◆ **RECORDS SUPPLIED**
>>>

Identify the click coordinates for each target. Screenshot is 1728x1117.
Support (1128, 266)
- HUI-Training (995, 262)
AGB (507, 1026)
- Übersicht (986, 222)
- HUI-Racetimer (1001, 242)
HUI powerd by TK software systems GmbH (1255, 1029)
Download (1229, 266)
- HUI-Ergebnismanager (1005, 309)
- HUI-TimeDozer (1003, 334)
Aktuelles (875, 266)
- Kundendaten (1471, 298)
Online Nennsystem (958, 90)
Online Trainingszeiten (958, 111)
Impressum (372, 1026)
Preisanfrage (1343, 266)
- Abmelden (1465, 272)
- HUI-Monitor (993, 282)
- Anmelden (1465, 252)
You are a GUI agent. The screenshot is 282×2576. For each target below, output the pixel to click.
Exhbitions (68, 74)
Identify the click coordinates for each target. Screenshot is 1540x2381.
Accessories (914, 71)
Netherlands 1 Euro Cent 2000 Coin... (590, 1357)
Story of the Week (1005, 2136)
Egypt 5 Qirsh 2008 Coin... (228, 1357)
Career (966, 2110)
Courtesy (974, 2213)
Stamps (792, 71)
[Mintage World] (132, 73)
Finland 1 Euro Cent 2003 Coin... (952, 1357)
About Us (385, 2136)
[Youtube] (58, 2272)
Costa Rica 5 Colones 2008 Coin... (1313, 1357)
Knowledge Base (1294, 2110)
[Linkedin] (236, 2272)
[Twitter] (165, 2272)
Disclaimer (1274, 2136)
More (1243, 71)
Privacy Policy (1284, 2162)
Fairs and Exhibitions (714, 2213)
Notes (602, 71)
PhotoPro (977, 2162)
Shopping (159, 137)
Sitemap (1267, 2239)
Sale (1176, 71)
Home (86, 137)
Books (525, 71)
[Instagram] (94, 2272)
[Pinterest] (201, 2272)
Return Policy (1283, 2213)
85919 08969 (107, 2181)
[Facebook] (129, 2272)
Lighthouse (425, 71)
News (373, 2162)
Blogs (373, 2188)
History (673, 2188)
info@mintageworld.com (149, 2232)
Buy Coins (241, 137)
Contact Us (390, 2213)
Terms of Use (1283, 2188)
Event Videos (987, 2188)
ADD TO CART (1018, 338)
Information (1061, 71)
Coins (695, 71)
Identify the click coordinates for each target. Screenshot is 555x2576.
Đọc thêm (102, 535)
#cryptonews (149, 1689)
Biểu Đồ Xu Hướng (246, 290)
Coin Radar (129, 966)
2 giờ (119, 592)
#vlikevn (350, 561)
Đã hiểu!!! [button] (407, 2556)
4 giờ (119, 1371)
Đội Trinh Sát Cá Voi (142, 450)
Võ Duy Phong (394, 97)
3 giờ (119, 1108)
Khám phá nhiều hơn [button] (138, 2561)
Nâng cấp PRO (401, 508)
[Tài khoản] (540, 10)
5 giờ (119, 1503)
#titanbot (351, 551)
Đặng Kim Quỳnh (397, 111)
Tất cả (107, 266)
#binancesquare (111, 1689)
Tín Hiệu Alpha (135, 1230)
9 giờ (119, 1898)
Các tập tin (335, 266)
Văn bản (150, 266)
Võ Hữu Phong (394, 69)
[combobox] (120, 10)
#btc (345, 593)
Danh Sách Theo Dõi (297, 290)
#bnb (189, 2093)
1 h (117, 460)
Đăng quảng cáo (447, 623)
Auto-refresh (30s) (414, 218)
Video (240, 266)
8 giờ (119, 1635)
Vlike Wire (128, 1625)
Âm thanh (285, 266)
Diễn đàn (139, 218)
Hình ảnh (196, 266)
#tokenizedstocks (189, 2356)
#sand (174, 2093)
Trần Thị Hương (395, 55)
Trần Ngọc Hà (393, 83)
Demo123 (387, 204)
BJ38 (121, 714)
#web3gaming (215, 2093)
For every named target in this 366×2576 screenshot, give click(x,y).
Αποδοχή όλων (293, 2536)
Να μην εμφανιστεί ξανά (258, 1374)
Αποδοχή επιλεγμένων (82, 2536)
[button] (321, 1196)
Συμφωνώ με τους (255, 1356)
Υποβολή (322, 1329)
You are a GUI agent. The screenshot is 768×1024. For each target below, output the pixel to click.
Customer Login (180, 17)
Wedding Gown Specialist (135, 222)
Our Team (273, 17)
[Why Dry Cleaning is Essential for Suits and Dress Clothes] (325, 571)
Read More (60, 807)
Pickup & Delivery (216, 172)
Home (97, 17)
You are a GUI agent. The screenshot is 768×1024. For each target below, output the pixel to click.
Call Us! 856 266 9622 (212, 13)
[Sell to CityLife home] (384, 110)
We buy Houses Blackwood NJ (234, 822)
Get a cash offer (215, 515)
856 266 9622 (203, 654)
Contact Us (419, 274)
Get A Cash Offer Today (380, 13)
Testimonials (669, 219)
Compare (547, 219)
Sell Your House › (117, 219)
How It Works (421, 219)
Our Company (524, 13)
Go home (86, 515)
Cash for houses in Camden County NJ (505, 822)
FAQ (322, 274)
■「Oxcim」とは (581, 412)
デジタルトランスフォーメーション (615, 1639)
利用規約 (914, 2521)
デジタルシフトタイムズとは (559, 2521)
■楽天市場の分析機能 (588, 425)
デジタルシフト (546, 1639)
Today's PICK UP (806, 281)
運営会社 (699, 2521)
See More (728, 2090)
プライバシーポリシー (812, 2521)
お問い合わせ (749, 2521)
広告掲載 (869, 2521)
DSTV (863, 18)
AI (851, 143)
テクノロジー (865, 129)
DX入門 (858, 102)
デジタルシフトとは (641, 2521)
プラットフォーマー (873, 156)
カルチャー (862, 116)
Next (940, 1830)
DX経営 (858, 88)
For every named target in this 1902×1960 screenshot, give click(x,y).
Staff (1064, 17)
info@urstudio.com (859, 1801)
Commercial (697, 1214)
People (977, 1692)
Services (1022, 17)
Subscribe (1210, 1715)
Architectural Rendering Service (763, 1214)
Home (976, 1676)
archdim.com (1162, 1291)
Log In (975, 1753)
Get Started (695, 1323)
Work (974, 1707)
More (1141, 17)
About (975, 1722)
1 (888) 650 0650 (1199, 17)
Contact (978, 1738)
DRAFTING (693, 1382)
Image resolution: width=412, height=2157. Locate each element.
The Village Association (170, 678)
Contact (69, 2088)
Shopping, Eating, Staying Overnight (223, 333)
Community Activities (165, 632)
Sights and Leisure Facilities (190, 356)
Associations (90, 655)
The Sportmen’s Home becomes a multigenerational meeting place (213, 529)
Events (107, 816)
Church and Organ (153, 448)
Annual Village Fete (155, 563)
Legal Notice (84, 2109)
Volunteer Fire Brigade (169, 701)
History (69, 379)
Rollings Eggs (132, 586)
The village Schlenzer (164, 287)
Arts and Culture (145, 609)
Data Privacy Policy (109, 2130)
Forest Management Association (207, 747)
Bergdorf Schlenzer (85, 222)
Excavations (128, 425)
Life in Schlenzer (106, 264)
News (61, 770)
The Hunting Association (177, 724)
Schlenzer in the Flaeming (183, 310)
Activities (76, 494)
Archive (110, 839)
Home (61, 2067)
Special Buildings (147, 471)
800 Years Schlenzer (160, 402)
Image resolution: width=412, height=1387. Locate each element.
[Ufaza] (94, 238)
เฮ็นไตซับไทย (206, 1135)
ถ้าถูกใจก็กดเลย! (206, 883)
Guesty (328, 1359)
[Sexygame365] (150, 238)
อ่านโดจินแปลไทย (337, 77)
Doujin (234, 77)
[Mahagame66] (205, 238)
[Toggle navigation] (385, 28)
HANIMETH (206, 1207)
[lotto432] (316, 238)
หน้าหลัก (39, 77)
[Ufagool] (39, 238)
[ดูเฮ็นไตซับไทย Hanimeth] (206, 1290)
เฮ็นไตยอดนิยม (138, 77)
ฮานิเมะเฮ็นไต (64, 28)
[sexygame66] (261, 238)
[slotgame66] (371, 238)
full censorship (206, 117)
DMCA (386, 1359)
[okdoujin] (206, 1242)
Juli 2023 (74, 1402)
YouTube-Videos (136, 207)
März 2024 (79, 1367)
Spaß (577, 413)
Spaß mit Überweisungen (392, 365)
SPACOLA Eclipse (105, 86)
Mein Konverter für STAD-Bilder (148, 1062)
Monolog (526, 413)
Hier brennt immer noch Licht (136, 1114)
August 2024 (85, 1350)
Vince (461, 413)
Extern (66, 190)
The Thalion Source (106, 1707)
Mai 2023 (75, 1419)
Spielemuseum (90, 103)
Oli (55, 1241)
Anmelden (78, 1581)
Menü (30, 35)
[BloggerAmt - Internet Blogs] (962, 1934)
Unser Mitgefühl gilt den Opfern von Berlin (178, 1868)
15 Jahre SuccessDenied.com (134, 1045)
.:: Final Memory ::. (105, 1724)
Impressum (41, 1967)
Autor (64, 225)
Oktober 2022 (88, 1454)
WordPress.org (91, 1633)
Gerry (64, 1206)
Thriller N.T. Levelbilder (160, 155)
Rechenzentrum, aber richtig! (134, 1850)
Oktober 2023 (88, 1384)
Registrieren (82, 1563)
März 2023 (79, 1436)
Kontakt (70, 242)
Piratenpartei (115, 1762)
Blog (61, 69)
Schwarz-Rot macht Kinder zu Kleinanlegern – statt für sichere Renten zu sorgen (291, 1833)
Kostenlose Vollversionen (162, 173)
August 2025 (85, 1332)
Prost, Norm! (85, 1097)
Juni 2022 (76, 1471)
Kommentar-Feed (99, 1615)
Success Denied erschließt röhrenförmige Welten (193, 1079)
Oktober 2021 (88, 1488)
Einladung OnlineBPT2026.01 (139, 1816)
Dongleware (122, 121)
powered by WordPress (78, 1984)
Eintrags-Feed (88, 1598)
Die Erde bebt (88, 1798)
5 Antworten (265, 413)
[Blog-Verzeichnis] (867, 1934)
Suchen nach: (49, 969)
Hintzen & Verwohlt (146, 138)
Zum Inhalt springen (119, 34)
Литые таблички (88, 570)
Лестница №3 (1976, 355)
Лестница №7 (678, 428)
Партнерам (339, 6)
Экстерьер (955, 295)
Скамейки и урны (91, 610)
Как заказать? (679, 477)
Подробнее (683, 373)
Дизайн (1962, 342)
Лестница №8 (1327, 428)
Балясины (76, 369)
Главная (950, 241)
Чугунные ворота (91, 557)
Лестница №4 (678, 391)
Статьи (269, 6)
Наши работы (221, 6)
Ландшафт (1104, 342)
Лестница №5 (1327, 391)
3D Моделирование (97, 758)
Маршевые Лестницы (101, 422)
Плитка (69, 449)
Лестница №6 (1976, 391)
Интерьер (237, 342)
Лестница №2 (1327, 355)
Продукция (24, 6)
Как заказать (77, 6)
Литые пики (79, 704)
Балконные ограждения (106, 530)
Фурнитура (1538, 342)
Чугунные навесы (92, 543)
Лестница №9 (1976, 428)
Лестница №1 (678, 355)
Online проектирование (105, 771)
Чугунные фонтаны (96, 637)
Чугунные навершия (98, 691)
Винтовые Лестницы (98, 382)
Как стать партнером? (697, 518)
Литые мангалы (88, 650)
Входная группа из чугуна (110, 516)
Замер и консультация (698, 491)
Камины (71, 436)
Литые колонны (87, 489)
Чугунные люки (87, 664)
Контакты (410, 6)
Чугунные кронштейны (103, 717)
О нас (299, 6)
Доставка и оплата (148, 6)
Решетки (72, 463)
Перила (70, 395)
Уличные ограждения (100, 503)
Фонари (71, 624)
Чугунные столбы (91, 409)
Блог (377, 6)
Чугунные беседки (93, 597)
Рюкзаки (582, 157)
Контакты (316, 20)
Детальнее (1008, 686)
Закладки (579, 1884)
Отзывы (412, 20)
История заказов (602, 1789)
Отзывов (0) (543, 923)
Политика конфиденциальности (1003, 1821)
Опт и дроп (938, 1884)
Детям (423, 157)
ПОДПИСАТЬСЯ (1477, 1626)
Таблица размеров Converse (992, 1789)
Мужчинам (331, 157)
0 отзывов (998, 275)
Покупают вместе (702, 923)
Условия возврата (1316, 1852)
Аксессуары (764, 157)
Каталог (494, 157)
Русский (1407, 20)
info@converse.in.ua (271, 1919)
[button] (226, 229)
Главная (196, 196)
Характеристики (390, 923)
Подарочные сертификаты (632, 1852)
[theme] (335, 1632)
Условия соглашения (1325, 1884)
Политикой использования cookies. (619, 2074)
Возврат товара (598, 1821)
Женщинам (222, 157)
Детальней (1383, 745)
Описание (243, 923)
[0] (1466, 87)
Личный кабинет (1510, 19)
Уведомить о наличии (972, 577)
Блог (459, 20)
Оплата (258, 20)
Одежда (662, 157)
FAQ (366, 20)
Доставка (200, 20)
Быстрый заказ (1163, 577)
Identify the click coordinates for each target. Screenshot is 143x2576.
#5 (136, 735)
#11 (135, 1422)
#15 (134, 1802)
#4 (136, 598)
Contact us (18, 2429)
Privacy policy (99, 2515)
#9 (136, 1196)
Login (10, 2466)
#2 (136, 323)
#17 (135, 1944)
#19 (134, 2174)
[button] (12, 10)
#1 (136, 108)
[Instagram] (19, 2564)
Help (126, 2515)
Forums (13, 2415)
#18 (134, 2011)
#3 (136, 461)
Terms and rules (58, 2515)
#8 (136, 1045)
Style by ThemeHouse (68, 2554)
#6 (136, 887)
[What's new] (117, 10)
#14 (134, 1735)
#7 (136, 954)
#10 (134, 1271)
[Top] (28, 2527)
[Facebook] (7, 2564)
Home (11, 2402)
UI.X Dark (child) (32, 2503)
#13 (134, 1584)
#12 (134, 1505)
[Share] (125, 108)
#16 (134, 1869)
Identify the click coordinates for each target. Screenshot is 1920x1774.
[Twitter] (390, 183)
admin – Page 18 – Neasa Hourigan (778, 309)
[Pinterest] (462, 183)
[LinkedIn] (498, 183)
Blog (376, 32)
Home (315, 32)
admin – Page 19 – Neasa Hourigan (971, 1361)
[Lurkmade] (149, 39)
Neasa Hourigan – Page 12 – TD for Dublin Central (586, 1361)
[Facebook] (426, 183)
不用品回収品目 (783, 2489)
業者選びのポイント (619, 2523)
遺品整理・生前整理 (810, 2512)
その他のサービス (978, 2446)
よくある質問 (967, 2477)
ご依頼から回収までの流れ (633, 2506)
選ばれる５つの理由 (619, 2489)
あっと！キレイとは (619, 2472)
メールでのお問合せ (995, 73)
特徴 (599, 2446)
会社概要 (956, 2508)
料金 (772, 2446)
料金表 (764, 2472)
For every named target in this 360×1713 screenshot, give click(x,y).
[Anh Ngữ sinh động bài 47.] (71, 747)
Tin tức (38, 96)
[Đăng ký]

<<<

◆ **PROBLEM DESCRIPTION**
Every line from the one containing "[button] (226, 229)" through the last line of the entries above must be output exactly. Leave the rest out.

◆ **SOLVED EXERCISE**
[button] (226, 229)
Главная (196, 196)
Характеристики (390, 923)
Подарочные сертификаты (632, 1852)
[theme] (335, 1632)
Условия соглашения (1325, 1884)
Политикой использования cookies. (619, 2074)
Возврат товара (598, 1821)
Женщинам (222, 157)
Детальней (1383, 745)
Описание (243, 923)
[0] (1466, 87)
Личный кабинет (1510, 19)
Уведомить о наличии (972, 577)
Блог (459, 20)
Оплата (258, 20)
Одежда (662, 157)
FAQ (366, 20)
Доставка (200, 20)
Быстрый заказ (1163, 577)
Identify the click coordinates for each target. Screenshot is 143x2576.
#5 (136, 735)
#11 (135, 1422)
#15 (134, 1802)
#4 (136, 598)
Contact us (18, 2429)
Privacy policy (99, 2515)
#9 (136, 1196)
Login (10, 2466)
#2 (136, 323)
#17 (135, 1944)
#19 (134, 2174)
[button] (12, 10)
#1 (136, 108)
[Instagram] (19, 2564)
Help (126, 2515)
Forums (13, 2415)
#18 (134, 2011)
#3 (136, 461)
Terms and rules (58, 2515)
#8 (136, 1045)
Style by ThemeHouse (68, 2554)
#6 (136, 887)
[What's new] (117, 10)
#14 (134, 1735)
#7 (136, 954)
#10 (134, 1271)
[Top] (28, 2527)
[Facebook] (7, 2564)
Home (11, 2402)
UI.X Dark (child) (32, 2503)
#13 (134, 1584)
#12 (134, 1505)
[Share] (125, 108)
#16 (134, 1869)
Identify the click coordinates for each target. Screenshot is 1920x1774.
[Twitter] (390, 183)
admin – Page 18 – Neasa Hourigan (778, 309)
[Pinterest] (462, 183)
[LinkedIn] (498, 183)
Blog (376, 32)
Home (315, 32)
admin – Page 19 – Neasa Hourigan (971, 1361)
[Lurkmade] (149, 39)
Neasa Hourigan – Page 12 – TD for Dublin Central (586, 1361)
[Facebook] (426, 183)
不用品回収品目 (783, 2489)
業者選びのポイント (619, 2523)
遺品整理・生前整理 (810, 2512)
その他のサービス (978, 2446)
よくある質問 (967, 2477)
ご依頼から回収までの流れ (633, 2506)
選ばれる５つの理由 (619, 2489)
あっと！キレイとは (619, 2472)
メールでのお問合せ (995, 73)
特徴 (599, 2446)
会社概要 (956, 2508)
料金 (772, 2446)
料金表 (764, 2472)
For every named target in this 360×1713 screenshot, give click(x,y).
[Anh Ngữ sinh động bài 47.] (71, 747)
Tin tức (38, 96)
[Đăng ký]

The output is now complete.